*** FRAGMENTO DEL TEXTO ***
Muertos sin sepultar
No podemos acostumbrarnos a la muerte de tantos muertos. Podríamos quedarnos sin compasión.
La historia de la tragedia de Antígona se quedó corta. Creo que todo lo fantástico que sucede en el Macondo de García Márquez no alcanza a agotar esta otra realidad de las cifras que saltan a diario, mientras la pandemia del coronavirus sigue su curso. El trágico griego puso a su protagonista Antígona a enfrentar al rey de su pueblo, que había prohibido enterrar el cadáver de su hermano Polinices, presa de los cuervos en las afueras de la ciudad. Ella tenía que sepultar a su hermano con los ritos debidos, porque su conciencia le decía que la ley moral está por encima de las ley humana. Eterno conflicto que arrastramos.
Aquí y ahora están pasando cosas peores. A una familia, una clínica le entregó el muerto equivocado. Cuando vieron el cadáver, se dieron cuenta de que éste correspondía al de un adulto mayor. No era el ser querido más joven que habían llevado por una enfermedad distinta al COVID-19. La tristeza fue tan grande, y el duelo tan intenso, que no tuvieron ánimos para ponerle una demanda a la clínica.
Por estos días en que uno tiene tiempo, o lo dejan a uno tenerlo, he estado hilvanando retazos de la memoria que creía perdidos. Uno de ellos es la historia que me contó mi madre sobre un hermanito mío que murió en sus brazos a los pocas semanas de nacer. No pudo recobrarse de ese dolor. Llegó a alucinar en su momento, bajo el peso de la culpa, que la hacía pensar que había sido por un descuido suyo en los días en que lo amamantaba. El bebé se había resfriado con el abanico de techo, y ella no se había dado cuenta de que no lo tenía bien cubierto con la manta, me contó años después. Lloraba inconsolable. Por eso entiendo a tantos parientes que no salen de su pena por las muertes que se suceden en sus familias, pues no es solamente uno, sino hasta dos y tres, el abuelo, la madre, un hermano, que caen en las tumbas que ahora están faltando. Muchos cementerios de poblaciones pequeñas cierran sus puertas porque se acabaron las fosas. El Campo Santo no tiene más espacio para tantos féretros. Sus muertos serán como los “Muertos sin sepultura”, nombre que el filósofo Jean-Paul Sartre le puso a una de sus obras de teatro.
***
PARTES DEL EJERCICIO:
1. Según el texto sobre los muertos sin sepultar, ¿qué nombre le puso Jean-Paul Sartre a una de sus obras de teatro?
2. Copia palabra por palabra un pasaje del texto sobre los muertos sin sepultar: empieza en las palabras "Aquí y ahora" y termina después de "a la clínica.".
3. Por favor, escribe la continuación del texto sobre los muertos sin sepultar a partir de su última oración.
*** DATOS PROPORCIONADOS ***
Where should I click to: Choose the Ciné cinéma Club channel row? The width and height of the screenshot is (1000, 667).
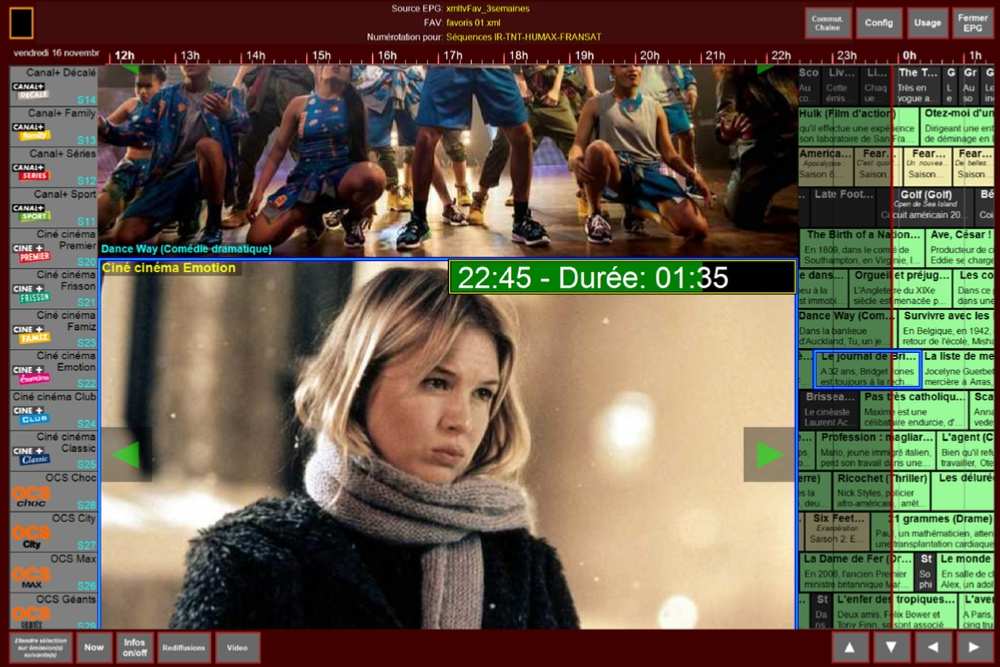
***
RESPUESTAS:
1. “Muertos sin sepultura”.

2.
Aquí y ahora están pasando cosas peores. A una familia, una clínica le entregó el muerto equivocado. Cuando vieron el cadáver, se dieron cuenta de que éste correspondía al de un adulto mayor. No era el ser querido más joven que habían llevado por una enfermedad distinta al COVID-19. La tristeza fue tan grande, y el duelo tan intenso, que no tuvieron ánimos para ponerle una demanda a la clínica.

3.
Pero los disparates que uno lee en las noticias sobre equivocaciones, –si es que no son cambalaches-, con los cuerpos que se entierran, y que no son los muertos de uno, rayan ya no en la ficción sino en el cinismo. Es cierto que existe la ley que prohíbe que uno vaya a enterrar a sus muertos. Y toca cumplirla. Pero que le digan a uno que la muerte de un hijo de ocho años, hospitalizado días antes por el accidente de la bicicleta en que montaba, fue causada por el COVID- 19, como le acaba de pasar al padre de un menor en Ibagué, el jueves pasado, es inadmisible. ¿Por qué querían pasarlo como víctima del virus?, se pregunta destrozada la madre. Y con razón.
No podemos acostumbrarnos a la muerte de tantos muertos. Podríamos quedarnos sin compasión. Y sin la piedad, que la historia más humana nos dejó muy adentro, como a Antígona.